«C’est très rare que des films amazighophones bénéficient de subventions!»

M’hamed Sallou, directeur du CEAELPA à l’IRCAM

Propos recueillis par Mohamed Nait Youssef

M’hamed Sallou, directeur du Centre des études artistiques et des expériences littéraires et de la production audiovisuelle (CEAELPA) à l’IRCAM estime qu’il existe un seul cinéma marocain soit en langue amazighe, arabe ou en darija. Selon lui, le cinéma amazighophone est un cinéma récent mais qui est toujours marginalisé, et qui ne bénéfice pas suffisamment d’aide et de subventions. «C’est très rare, et jusqu’à présent d’ailleurs, qu’on voit des projets de films amazighophones, bénéficie de subventions. Dans ce cadre, on a toujours appelé à un «traitement préférentiel» pour ce cinéma», a-t-il affirmé. Les détails.

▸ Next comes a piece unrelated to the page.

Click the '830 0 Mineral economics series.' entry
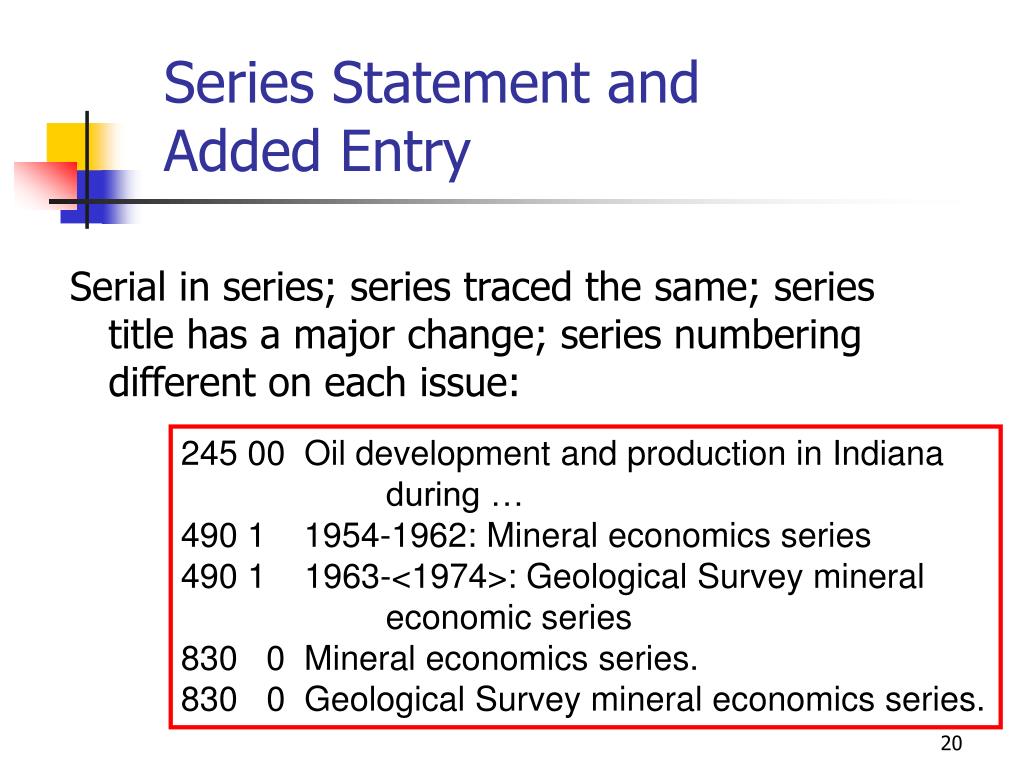 (439, 658)
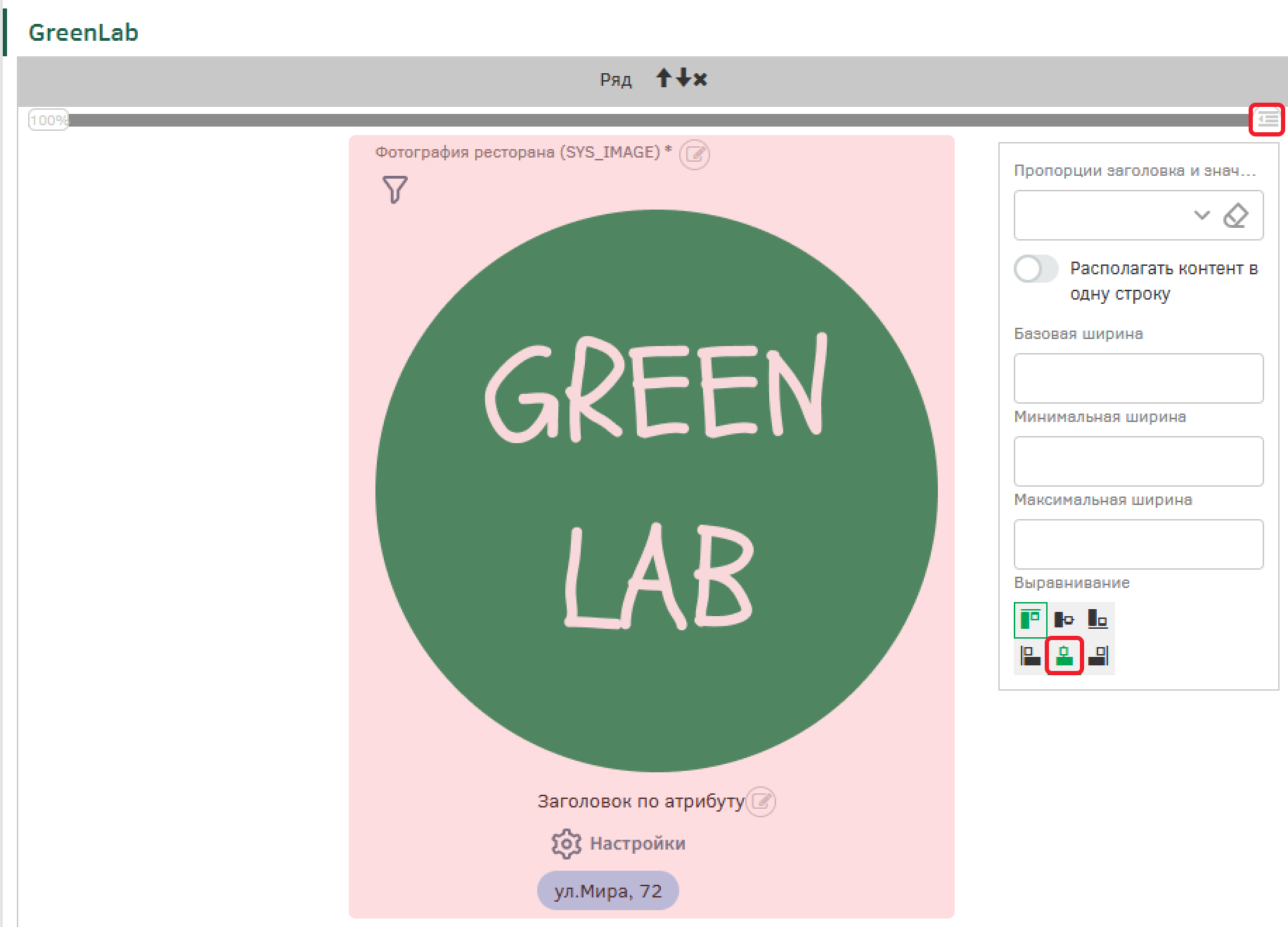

Al Bayane : Peut-on parler d’un «cinéma amazigh» au Maroc ?

M’hamed Sallou : En fait, je préfère l’appeler ainsi : le «cinéma amazighophone». Il faudrait le rappeler, le cinéma, d’une manière générale, a commencé sans langue. Au début, il était muet, mais son langage était universel. En outre, on ne pourra pas définir un cinéma en recourant uniquement à la composante linguistique parce qu’un cinéma soit arabe ou français  est définit par son appartenance à une identité, à une culture, à un pays. C’est pour cette raison que je préfère le nommer un cinéma amazighophone parce qu’il y a un seul cinéma marocain soit en amazigh, en arabe ou encore darija. A vrai dire, l’identité culturelle d’un film est liée essentiellement aux sujets traités ainsi que les différentes questions sur lesquelles il se penche, les lieux où il est tourné ainsi que les valeurs transmises à travers l’image, la musique, les personnages et  l’histoire. Par exemple le film «à Casablanca les anges ne volent pas»  réalisé par Mohamed Asli ou encore le film «Adieu mères» réalisé par Mohamed Ismaïl ; sont deux productions cinématographiques puisées dans la culture marocaine dont l’amazigh  une composante importante de notre identité plurielle.  Mais, il faut le rappeler, les langues parlées dans ces deux films sont l’arabe et  le  dialecte marocain. Autrement dit, le film est marocain soit en amazigh, en arabe ou encre en darija.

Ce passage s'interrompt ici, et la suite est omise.